Estetica della sconfitta perfetta

È venuta in mente a tutti la partita del 1950 con l’Uruguay, che è stata così atroce come sconfitta e così assurda, che gli stessi giocatori della squadra vincitrice dissero ai brasiliani “Ci dispiace di aver arrecato un simile dolore”. Cose da mondiali.

Il Brasile perde, ma di una perdita incredibile. Arrivati al 5-0 poteva fare solo una cosa: vincere. Quanto sarebbe stata incredibile quella vittoria, quasi miracolosa.

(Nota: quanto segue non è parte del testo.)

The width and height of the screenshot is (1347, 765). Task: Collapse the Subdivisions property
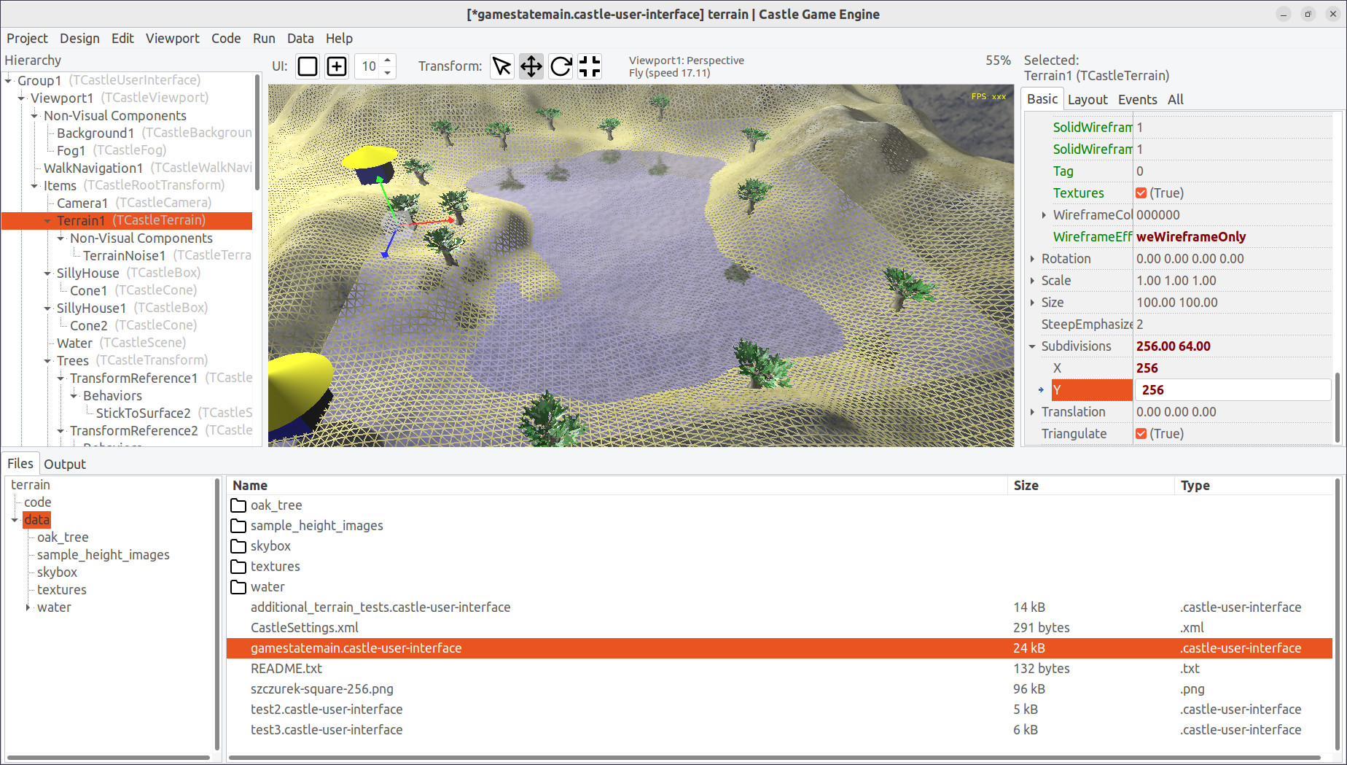pos(1032,346)
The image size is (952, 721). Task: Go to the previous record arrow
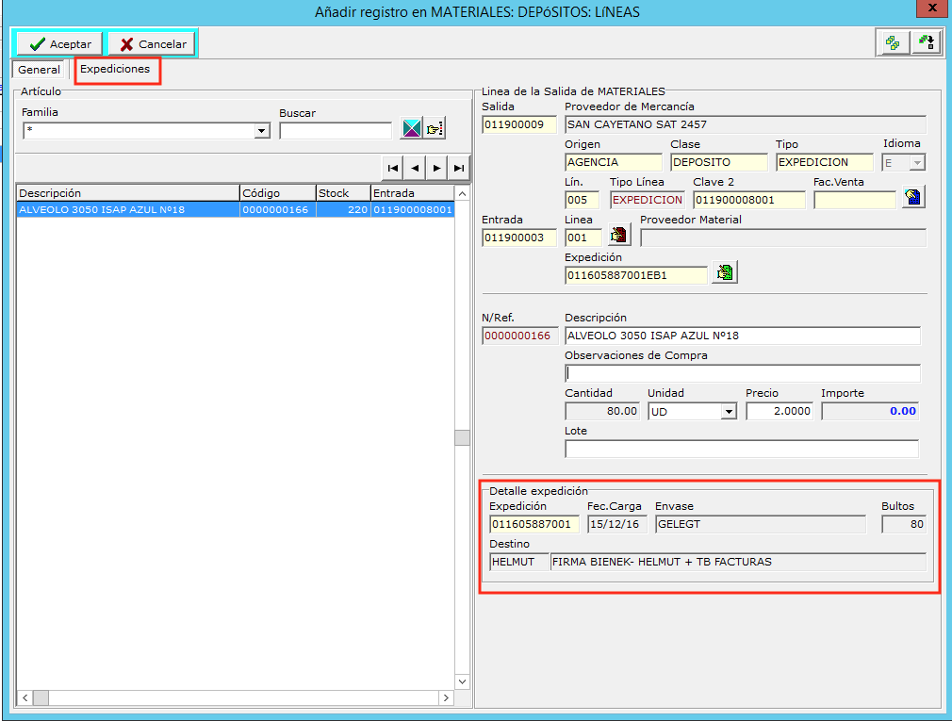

Possiamo ammirare la Germania per come ha vinto servendosi sempre del medesimo rimpallo a tre sotto la porta contro una squadra allo sbando, sotto fortissima pressione psicologica (evidentemente non si sono nemmeno affidati alla professionista giusta), inesistente sul piano di gioco. Difficilmente, però, qualcuno può aver vissuto il brivido dell’imprevisto e del grande spettacolo. Non c’è stato. Non s’è visto fioretto, non s’è vista grazia: è stato un pestaggio contro un gruppo di catatonici.

Al contrario, arrivati al 5-0, il Brasile avrebbe potuto regalare a tutto il mondo uno spettacolo irripetibile, ne aveva perfino il tempo. Come avremmo potuto descrivere lo spettacolo di un 7-5 per i padroni di casa? Non avremmo potuto, sarebbe stato qualcosa da perdere la testa, un volo d’angelo che risale dalle profondità dello Stige. Il popolo che oggi protesta fuori dallo stadio, dopo essere stato massacrato in mezz’ora, recupera d’un tratto il controllo e scarica sugli avversari un caricatore di goal così potente da lasciarli in stato confusionale a centro campo.

Un simile spettacolo lo abbiamo sognato, visto quasi come se stesse accadendo, rapiti dalla sua inqualificabilità. Poi i tedeschi hanno segnato il sesto goal, poi il settimo. Quello segnato dal Brasile aveva il sapore di un’elemosina. Ma andrebbe amata lo stesso, questa squadra, per aver creato lo scenario di una possibile rimonta (sei pur sempre il Brasile e hai pur sempre un’ora e passa), di una possibile catarsi mondiale, e invece è finita dove finiscono le squadre deboli: sul muro del rimpianto.

Ma una verità universale possiamo ugualmente ricavarla: una sconfitta delirante è preferibile a una sconfitta mediocre, che è come dire non esistono piccole parti ma solo piccoli attori. L’Italia deve ringraziare San Francesco per non essere arrivata così in alto, rimasta avvolta com’è nello squallore e nel rimediato. Se Prandelli ancora può andare in giro a dire che i calciatori non gli avevano detto di non sentirsela di ricoprire dei ruoli così importanti, che il caldo eccetera eccetera et similia, è solo perché l’Italia ha perduto con un goalletto da quattro soldi prima che potesse davvero interessare a qualcuno.

Prandelli, se avesse perso 7-1 con chicchessia, oggi sarebbe costretto a girare con la scorta. La squadra, probabilmente, nemmeno con la scorta potrebbe girare e il simpatico Balotelli o l’ameno Chiellini oggi dovrebbero ragionare seriamente sulla cittadinanza iraniana. Fortunata Italia, che ha perso poco, ma senza che alcuno ricordi.

Anche in questo la sconfitta del Brasile può farci sognare un ulteriore paradosso: la catarsi a mezzo fallimento. Finalmente anche questo tabù, quello della sconfitta, è andato a farsi benedire. Perdere non è calcisticamente (parliamo dell’ontologia della discordia, qui) riprovevole, perché nessuno a calcio è il primo, ma si è in costante avvicendamento. Perdere non è perdere totalmente e se si riesce a perdere clamorosamente può anche trasformarsi in vittoria, cioè quando il tuo avversario ti dice che è dispiaciuto che tu abbia perso in quel modo. Il suo dispiacere è più che una medaglia.

Questo dovrebbe farci meditare: nessuno si è dispiaciuto per l’Italia, i tifosi italiani l’hanno vissuta come una necessaria per quanto dolorosa eutanasia, null’altro.

Il Brasile, invece, svetta accanto ai grandi, ma con una doppia grandezza: poterci essere benché perdenti.